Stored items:
-.-.-

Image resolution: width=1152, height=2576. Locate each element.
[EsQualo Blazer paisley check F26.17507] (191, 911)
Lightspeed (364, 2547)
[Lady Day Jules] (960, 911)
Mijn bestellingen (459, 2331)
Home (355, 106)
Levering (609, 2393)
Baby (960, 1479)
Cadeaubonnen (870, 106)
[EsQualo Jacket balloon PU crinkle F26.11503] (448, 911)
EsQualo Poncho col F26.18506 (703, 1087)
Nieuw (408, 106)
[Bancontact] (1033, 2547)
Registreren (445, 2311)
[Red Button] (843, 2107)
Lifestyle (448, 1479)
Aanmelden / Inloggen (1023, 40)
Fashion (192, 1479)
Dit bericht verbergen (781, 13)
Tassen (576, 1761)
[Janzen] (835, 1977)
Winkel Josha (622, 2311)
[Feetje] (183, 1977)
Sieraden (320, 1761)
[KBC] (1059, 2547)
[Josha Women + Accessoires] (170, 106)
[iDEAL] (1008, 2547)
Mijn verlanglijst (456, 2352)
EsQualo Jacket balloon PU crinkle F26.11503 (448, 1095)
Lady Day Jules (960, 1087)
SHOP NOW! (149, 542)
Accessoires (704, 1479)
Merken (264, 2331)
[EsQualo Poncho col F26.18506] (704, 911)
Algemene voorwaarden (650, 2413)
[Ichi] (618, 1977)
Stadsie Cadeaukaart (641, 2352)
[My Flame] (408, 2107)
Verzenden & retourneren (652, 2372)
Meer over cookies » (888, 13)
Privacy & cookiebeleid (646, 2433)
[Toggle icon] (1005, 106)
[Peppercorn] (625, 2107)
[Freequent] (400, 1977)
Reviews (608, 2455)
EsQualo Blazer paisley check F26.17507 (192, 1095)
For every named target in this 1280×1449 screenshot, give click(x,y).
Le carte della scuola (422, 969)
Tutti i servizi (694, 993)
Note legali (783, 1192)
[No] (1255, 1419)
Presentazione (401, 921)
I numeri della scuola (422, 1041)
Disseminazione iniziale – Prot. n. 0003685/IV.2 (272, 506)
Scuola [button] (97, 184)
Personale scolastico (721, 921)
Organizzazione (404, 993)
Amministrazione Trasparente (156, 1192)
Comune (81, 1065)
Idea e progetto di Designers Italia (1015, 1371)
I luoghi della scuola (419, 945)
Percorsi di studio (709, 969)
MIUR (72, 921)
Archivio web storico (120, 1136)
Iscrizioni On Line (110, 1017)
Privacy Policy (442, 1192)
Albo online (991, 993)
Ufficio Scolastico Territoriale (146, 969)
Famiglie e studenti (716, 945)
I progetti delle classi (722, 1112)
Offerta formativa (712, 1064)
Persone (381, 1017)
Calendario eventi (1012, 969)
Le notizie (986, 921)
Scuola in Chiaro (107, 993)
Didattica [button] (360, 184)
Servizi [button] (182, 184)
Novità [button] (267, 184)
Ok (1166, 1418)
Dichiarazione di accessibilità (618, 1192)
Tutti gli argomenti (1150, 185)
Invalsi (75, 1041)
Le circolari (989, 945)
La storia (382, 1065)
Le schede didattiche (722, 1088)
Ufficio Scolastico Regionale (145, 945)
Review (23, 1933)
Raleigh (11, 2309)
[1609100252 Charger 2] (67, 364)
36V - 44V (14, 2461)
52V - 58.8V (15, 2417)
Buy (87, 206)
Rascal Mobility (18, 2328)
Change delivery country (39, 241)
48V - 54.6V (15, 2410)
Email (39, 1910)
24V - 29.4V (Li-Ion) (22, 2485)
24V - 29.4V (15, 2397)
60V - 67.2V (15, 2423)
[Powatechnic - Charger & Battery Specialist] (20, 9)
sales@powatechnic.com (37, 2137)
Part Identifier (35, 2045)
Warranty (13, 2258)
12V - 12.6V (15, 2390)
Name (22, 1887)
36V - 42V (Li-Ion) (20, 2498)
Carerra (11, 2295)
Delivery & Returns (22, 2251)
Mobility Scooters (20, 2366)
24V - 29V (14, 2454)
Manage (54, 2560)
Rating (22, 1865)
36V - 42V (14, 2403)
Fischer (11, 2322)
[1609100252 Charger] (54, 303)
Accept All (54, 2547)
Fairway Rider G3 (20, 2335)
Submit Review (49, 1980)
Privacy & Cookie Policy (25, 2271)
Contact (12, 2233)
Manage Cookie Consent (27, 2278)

-.-.-

Reproduce the entries in full, exactly as written.

Image resolution: width=1152, height=2576. Locate each element.
[EsQualo Blazer paisley check F26.17507] (191, 911)
Lightspeed (364, 2547)
[Lady Day Jules] (960, 911)
Mijn bestellingen (459, 2331)
Home (355, 106)
Levering (609, 2393)
Baby (960, 1479)
Cadeaubonnen (870, 106)
[EsQualo Jacket balloon PU crinkle F26.11503] (448, 911)
EsQualo Poncho col F26.18506 (703, 1087)
Nieuw (408, 106)
[Bancontact] (1033, 2547)
Registreren (445, 2311)
[Red Button] (843, 2107)
Lifestyle (448, 1479)
Aanmelden / Inloggen (1023, 40)
Fashion (192, 1479)
Dit bericht verbergen (781, 13)
Tassen (576, 1761)
[Janzen] (835, 1977)
Winkel Josha (622, 2311)
[Feetje] (183, 1977)
Sieraden (320, 1761)
[KBC] (1059, 2547)
[Josha Women + Accessoires] (170, 106)
[iDEAL] (1008, 2547)
Mijn verlanglijst (456, 2352)
EsQualo Jacket balloon PU crinkle F26.11503 (448, 1095)
Lady Day Jules (960, 1087)
SHOP NOW! (149, 542)
Accessoires (704, 1479)
Merken (264, 2331)
[EsQualo Poncho col F26.18506] (704, 911)
Algemene voorwaarden (650, 2413)
[Ichi] (618, 1977)
Stadsie Cadeaukaart (641, 2352)
[My Flame] (408, 2107)
Verzenden & retourneren (652, 2372)
Meer over cookies » (888, 13)
Privacy & cookiebeleid (646, 2433)
[Toggle icon] (1005, 106)
[Peppercorn] (625, 2107)
[Freequent] (400, 1977)
Reviews (608, 2455)
EsQualo Blazer paisley check F26.17507 (192, 1095)
For every named target in this 1280×1449 screenshot, give click(x,y).
Le carte della scuola (422, 969)
Tutti i servizi (694, 993)
Note legali (783, 1192)
[No] (1255, 1419)
Presentazione (401, 921)
I numeri della scuola (422, 1041)
Disseminazione iniziale – Prot. n. 0003685/IV.2 (272, 506)
Scuola [button] (97, 184)
Personale scolastico (721, 921)
Organizzazione (404, 993)
Amministrazione Trasparente (156, 1192)
Comune (81, 1065)
Idea e progetto di Designers Italia (1015, 1371)
I luoghi della scuola (419, 945)
Percorsi di studio (709, 969)
MIUR (72, 921)
Archivio web storico (120, 1136)
Iscrizioni On Line (110, 1017)
Privacy Policy (442, 1192)
Albo online (991, 993)
Ufficio Scolastico Territoriale (146, 969)
Famiglie e studenti (716, 945)
I progetti delle classi (722, 1112)
Offerta formativa (712, 1064)
Persone (381, 1017)
Calendario eventi (1012, 969)
Le notizie (986, 921)
Scuola in Chiaro (107, 993)
Didattica [button] (360, 184)
Servizi [button] (182, 184)
Novità [button] (267, 184)
Ok (1166, 1418)
Dichiarazione di accessibilità (618, 1192)
Tutti gli argomenti (1150, 185)
Invalsi (75, 1041)
Le circolari (989, 945)
La storia (382, 1065)
Le schede didattiche (722, 1088)
Ufficio Scolastico Regionale (145, 945)
Review (23, 1933)
Raleigh (11, 2309)
[1609100252 Charger 2] (67, 364)
36V - 44V (14, 2461)
52V - 58.8V (15, 2417)
Buy (87, 206)
Rascal Mobility (18, 2328)
Change delivery country (39, 241)
48V - 54.6V (15, 2410)
Email (39, 1910)
24V - 29.4V (Li-Ion) (22, 2485)
24V - 29.4V (15, 2397)
60V - 67.2V (15, 2423)
[Powatechnic - Charger & Battery Specialist] (20, 9)
sales@powatechnic.com (37, 2137)
Part Identifier (35, 2045)
Warranty (13, 2258)
12V - 12.6V (15, 2390)
Name (22, 1887)
36V - 42V (Li-Ion) (20, 2498)
Carerra (11, 2295)
Delivery & Returns (22, 2251)
Mobility Scooters (20, 2366)
24V - 29V (14, 2454)
Manage (54, 2560)
Rating (22, 1865)
36V - 42V (14, 2403)
Fischer (11, 2322)
[1609100252 Charger] (54, 303)
Accept All (54, 2547)
Fairway Rider G3 (20, 2335)
Submit Review (49, 1980)
Privacy & Cookie Policy (25, 2271)
Contact (12, 2233)
Manage Cookie Consent (27, 2278)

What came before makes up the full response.